# start of Text passage

Inception - Christopher Nolan: Shortly after winning his only Oscar nomination to date with his original screenplay Memento 10 years ago, Nolan came up with the concept for this startling and emotional story about dream invaders. It took a couple of enormously successful Batman films but Nolan finally got it made, winning that “dream” combination of rave reviews and blockbuster boxoffice. This would seem a certainty to earn him his next dance with Oscar.
The Kids Are All Right – Lisa Cholodenko and Stuart Blumberg: Indie filmmaker Cholodenko wanted to go a little more commercial. And commercial filmmaker Blumberg wanted to go a little more indie. So the perfect combination was formed to write this family dramedy about a Lesbian couple with two teen kids whose relationship hits the rocks when their sperm donor suddenly flies in from the past. Winner of a NY Film Critics screenplay award and nominated for Golden Globes and CCMA honors, this is a rare comedy that could break through against its super serious competition.
The King’s Speech – David Seidler: Seidler, who had stuttering problems of his own as a kid, has been waiting 35 years to tell the story of the friendship between King George VI of England and his Australian speech coach, Lionel Logue. It’s been the longest journey of any screenwriter this year, but this WGA nominated writing veteran (Tucker: The Man and His Dream) is suddenly an “overnight” success and an Oscar frontrunner.
Made In Dagenham - William Ivory: A feel-good period piece about a group of feisty female factory workers fighting for equal pay in late 1960s England, Ivory’s deft combination of pathos, humor, and determination would make this an instant contender. But box office has been spotty, and its main chance at Oscar recognition would appear to be in the hands of the writers branch who are often known for championing the little guy – or in this case gal.
Please Give – Nicole Holofcener: This spring comedy was one of the first 2010 films to elicit any awards talk when it was released in April but its memory has faded a bit and another offbeat family comedy The Kids Are All Right may have stolen its thunder. Still, Holofcener’s quirky dialogue and amusing and flawed characters are highly entertaining and could pull a (major) surprise.
Somewhere – Sofia Coppola: This European-style minimalist exercise may be an acquired taste but don’t count out Coppola who won here for her only other original screenplay, Lost In Translation, in 2003. The Grand Prize winner at the Venice Film Festival, this story of a LA actor adrift and trying to forge a relationship with his young daughter actually could strike a few chords and win a few votes from other writers who may see someone they know in this.

# end of Text passage
# start of Exercise materials

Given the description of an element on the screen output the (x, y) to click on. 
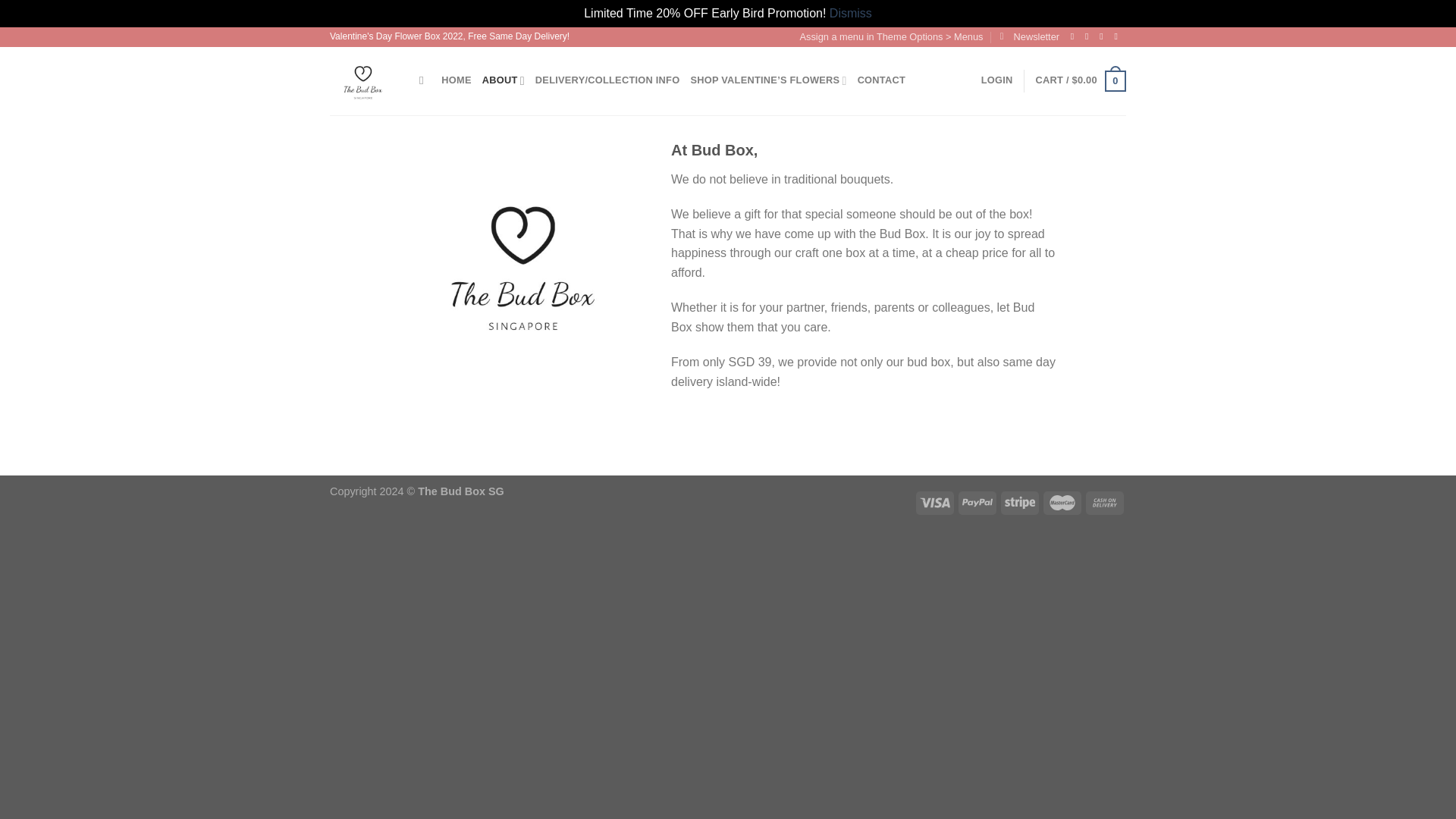
CONTACT (881, 80)
LOGIN (997, 80)
The Bud Box - Early Bird Discount! Limited stocks left! (363, 80)
Newsletter (1029, 36)
Cart (1080, 80)
Dismiss (850, 12)
HOME (455, 80)
ABOUT (502, 80)
Sign up for Newsletter (1029, 36)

# end of Exercise materials

§ **Parts of the exercise**:
1/ From the screenplay roundup, list the film title that opens each entry.
2/ Please rewrite the records, changing "Newsletter" to "Mailing List" and keeping everything else the same. Leave the pictures out.

§ **Final answers**:
1/
Inception
The Kids Are All Right
The King's Speech
Made In Dagenham
Please Give
Somewhere

2/
Given the description of an element on the screen output the (x, y) to click on. 
CONTACT (881, 80)
LOGIN (997, 80)
The Bud Box - Early Bird Discount! Limited stocks left! (363, 80)
Mailing List (1029, 36)
Cart (1080, 80)
Dismiss (850, 12)
HOME (455, 80)
ABOUT (502, 80)
Sign up for Mailing List (1029, 36)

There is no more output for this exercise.